---------- PASSAGE ----------
Abstract 105: Optimal Timing of Endotracheal Intubation Improves Survival in Out-of-Hospital-Cardiac Arrest Resuscitation
INTRODUCTION: Endotracheal intubation in out-of-hospital cardiac arrest (OHCA) patients remains controversial. Prehospital intubation may have detrimental effects on patient outcomes; however, the optimal timing of prehospital intubation as it relates to patient outcome is unclear.
HYPOTHESIS: In OHCA patients, post-return of spontaneous circulation (post-ROSC) intubation will be associated with improved survival to hospital discharge compared to pre-ROSC intubation in the prehospital setting.
METHODS: A retrospective cohort study of consecutive adult OHCA of presumed cardiac etiology treated by emergency medical services (EMS) between January 1, 2007 to June 30, 2010. EMS-witnessed and non-cardiac etiology OHCA were excluded.. The outcome was survival to hospital discharge. Univariate analyses were performed on the key independent variable, timing of intubation to ROSC, and the outcome. A multivariable logistic regression analysis was performed adjusting for core Utstein variables.
---------- DATA EXTRACT ----------
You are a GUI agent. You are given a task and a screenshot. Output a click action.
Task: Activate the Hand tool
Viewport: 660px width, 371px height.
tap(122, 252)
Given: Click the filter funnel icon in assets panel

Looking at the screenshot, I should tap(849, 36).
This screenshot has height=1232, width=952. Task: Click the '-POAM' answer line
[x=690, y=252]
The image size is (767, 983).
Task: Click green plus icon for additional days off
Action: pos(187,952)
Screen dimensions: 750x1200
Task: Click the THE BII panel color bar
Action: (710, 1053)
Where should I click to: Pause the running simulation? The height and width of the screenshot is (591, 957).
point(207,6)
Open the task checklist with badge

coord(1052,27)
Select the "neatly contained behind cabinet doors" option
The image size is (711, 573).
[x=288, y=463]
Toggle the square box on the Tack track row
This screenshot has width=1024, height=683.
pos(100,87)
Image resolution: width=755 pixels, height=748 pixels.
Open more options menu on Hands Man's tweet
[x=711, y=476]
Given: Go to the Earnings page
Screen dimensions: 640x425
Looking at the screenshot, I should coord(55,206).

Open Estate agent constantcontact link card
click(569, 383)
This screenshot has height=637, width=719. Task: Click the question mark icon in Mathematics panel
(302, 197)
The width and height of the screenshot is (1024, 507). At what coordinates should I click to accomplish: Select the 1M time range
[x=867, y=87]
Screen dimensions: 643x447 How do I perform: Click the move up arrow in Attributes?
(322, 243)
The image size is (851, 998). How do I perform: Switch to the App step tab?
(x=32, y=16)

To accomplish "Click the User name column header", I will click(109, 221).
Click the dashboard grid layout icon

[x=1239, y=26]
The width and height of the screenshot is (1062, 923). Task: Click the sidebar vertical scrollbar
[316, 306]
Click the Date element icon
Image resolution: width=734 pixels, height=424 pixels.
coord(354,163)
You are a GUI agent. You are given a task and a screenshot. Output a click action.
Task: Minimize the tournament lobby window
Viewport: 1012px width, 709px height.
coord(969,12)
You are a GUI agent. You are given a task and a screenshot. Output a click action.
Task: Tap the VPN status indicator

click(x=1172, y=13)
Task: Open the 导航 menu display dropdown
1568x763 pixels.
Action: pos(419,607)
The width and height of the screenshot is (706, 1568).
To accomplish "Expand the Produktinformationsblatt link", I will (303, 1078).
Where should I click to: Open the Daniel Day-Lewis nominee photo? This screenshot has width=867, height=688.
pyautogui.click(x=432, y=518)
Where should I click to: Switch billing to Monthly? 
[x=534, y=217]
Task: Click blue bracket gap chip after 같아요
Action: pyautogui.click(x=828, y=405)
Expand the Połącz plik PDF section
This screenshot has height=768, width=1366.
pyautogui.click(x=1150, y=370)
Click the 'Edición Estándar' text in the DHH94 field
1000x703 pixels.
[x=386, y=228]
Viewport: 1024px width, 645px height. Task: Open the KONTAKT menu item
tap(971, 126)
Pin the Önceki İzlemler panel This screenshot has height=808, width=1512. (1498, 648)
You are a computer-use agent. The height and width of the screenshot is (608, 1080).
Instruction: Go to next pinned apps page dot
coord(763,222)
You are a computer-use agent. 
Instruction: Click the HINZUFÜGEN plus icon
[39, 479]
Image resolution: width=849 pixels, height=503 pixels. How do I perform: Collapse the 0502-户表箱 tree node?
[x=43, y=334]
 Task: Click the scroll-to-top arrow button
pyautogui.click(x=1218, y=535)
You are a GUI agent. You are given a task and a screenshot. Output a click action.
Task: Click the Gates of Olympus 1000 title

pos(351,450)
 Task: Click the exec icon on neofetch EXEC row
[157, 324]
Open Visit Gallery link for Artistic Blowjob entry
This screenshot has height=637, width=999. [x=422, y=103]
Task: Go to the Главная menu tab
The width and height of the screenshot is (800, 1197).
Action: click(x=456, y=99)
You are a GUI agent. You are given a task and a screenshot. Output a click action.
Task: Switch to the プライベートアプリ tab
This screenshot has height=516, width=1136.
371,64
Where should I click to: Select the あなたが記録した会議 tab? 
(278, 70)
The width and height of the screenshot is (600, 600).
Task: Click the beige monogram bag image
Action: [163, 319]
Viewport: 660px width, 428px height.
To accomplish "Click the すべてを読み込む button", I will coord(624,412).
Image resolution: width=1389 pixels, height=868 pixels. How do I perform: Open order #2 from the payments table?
----------
AIM OF THE EXERCISE> Resume the abstract on the timing of endotracheal intubation in out-of-hospital cardiac arrest, starting after its last sentence.

OUTPUT BELOW>
RESULTS: A total of 5,928 OHCA cases were eligible; 1,636 cases had a ROSC in the prehospital setting and 1,229 received endotracheal intubation. Those who received prehospital intubation had a lower rate of survival to hospital discharge compared to those who were not intubated (15.4% vs. 36.9%, p<0.0001). Post-ROSC intubation had a higher rate of survival to hospital discharge compared to pre-ROSC intubation (33.3% vs. 11.3%, p<0.0001). The adjusted odds ratio for post-ROSC intubation on survival to hospital discharge was 3.17 (95% CI: 2.09-4.81). There was no difference between the rates of survival to hospital discharge between post-ROSC intubation and no intubation (34.1% vs. 36.9%, p=0.53).
CONCLUSIONS: Intubation post-ROSC was associated with increased survival to hospital discharge, similar to rates of survival in OHCA patients who were resuscitated without intubation. This survival advantage may be attributed to fewer interruptions during CPR that result from the intubation process. This data may help address knowledge gaps identified in the current OHCA resuscitation guidelines.
- © 2011 by American Heart Association, Inc.